Another technological development is an absorbable coronary stent. Dr. De Gregorio was one of the investigators involved in a three-year-long clinical trial of the stent, which was approved by the FDA last year.

“When people have blockages in their coronary arteries, we’ve historically used metal stents that act as scaffolding to open up the area blockage. But those stents stay in forever. The artery grows around it, and the stent becomes embedded, a permanent part of the arterial wall,” he said.

These new stents, which are made of polylactic acid, start to be resorbed by the body at six months. By the end of three years, they are often completely resorbed. “The basis of this is that by six months you wouldn’t need a stent anymore because the artery has healed in an open position,” Dr. De Gregorio said.

“Englewood was one of the few centers involved in the trial, and we can now offer that procedure. If we can make a resorbable stent that’s as easy as the metal stent in terms of usability, we’d be better off using the resorbable stent. We don’t like to leave things behind; we like arteries to return to their normal state.” It is possible that future generations of the resorbable stent could replace metal stents in most situations, he added.

Dr. De Gregorio, now in his 11th year as co-director of the annual Complex Interventional Cardiovascular Therapy (CICT) meeting, an educational conference dedicated to discussions of structural and interventional therapies, gave a presentation on the absorbable stent at the meeting, which took place at the end of July in San Francisco.

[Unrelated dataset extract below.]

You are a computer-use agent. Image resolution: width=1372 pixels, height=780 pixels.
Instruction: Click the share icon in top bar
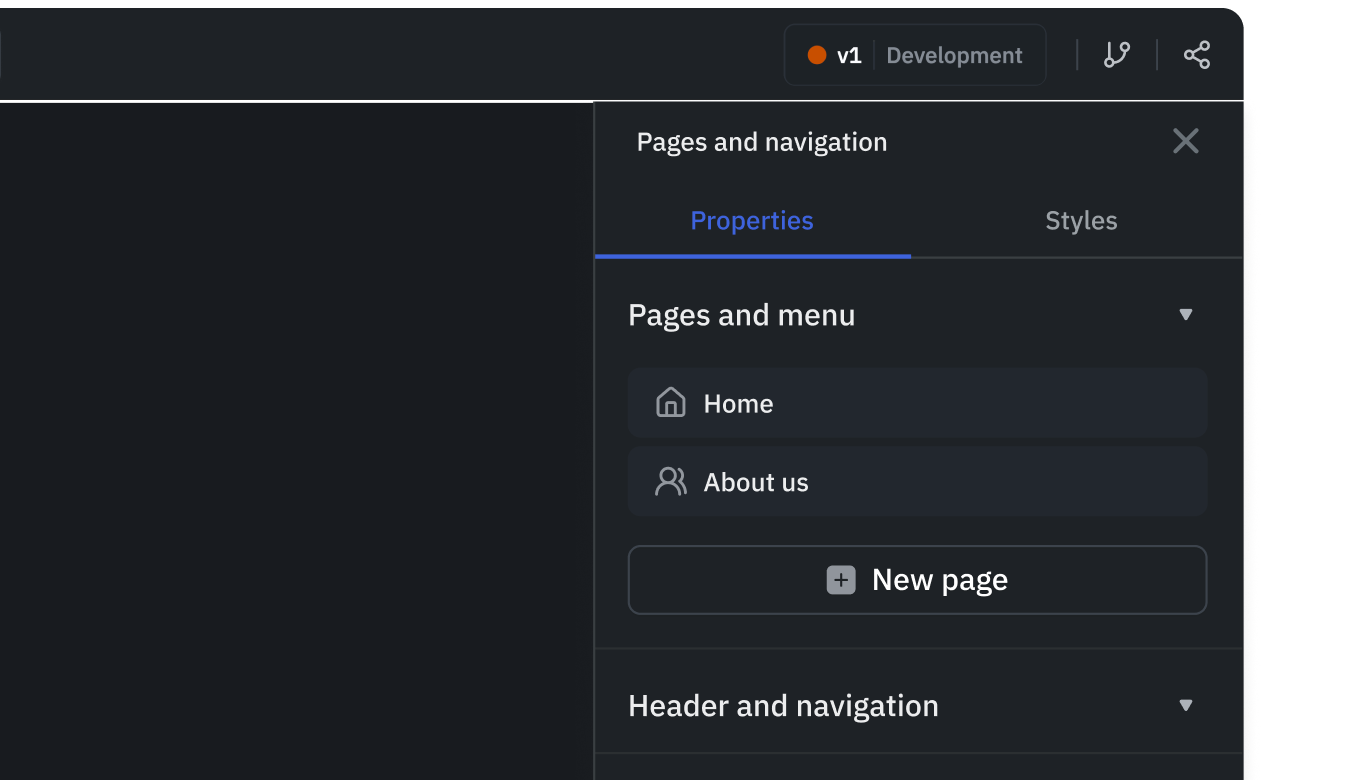click(1197, 55)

Combined TAVR and EVAR Procedures

Although open-heart surgeries are common, Englewood Hospital and Medical Center is committed to providing less invasive options. One such option, transcatheter aortic valve replacement (TAVR), allows physicians to repair an old or damaged valve without actually removing it. Another, endovascular aneurysm repair (EVAR), involves making a small incision in one or two arteries in the groin and inserting a catheter to guide a graft into the aneurysm. The benefit of this procedure is that there is no need for abdominal surgery, and it has fewer associated risks and a short recovery time.

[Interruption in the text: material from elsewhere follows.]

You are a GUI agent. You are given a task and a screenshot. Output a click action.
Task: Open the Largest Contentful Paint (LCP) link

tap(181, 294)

A TAVR procedure may become more complicated if a patient has an aneurysm that requires intervention from a vascular surgeon. This is where Englewood Hospital’s multidisciplinary approach comes into play.

The seamless coordination between Englewood Hospital’s cardiac and vascular surgeons allows for smooth handoffs of those patients who require additional interventions. An advanced and minimally invasive technology that has come out of this process is fenestrated EVAR grafts, which give vascular surgeons the ability to navigate and fix aneurysms while maintaining the integrity and structure of the valves and veins. This is an advanced technique, and with fenestrated grafts, more patients with different anatomies can be treated, as the devices can fit almost all patients.

“Fenestrated devices can now be used to treat more and more patients because 30% of patients had anatomies that didn’t fit a standard,” said Michael Wilderman, MD, a vascular surgeon at Englewood Hospital. “As the devices get better, we’ll be able to treat almost all patients with minimally invasive procedures as opposed to open surgery.”

Fortunately, the cardiac and vascular surgeons at Englewood Hospital can decide the best course for individual patients with abdominal aortic aneurysms and which of the two types of EVAR procedures (standard and complex) they should receive.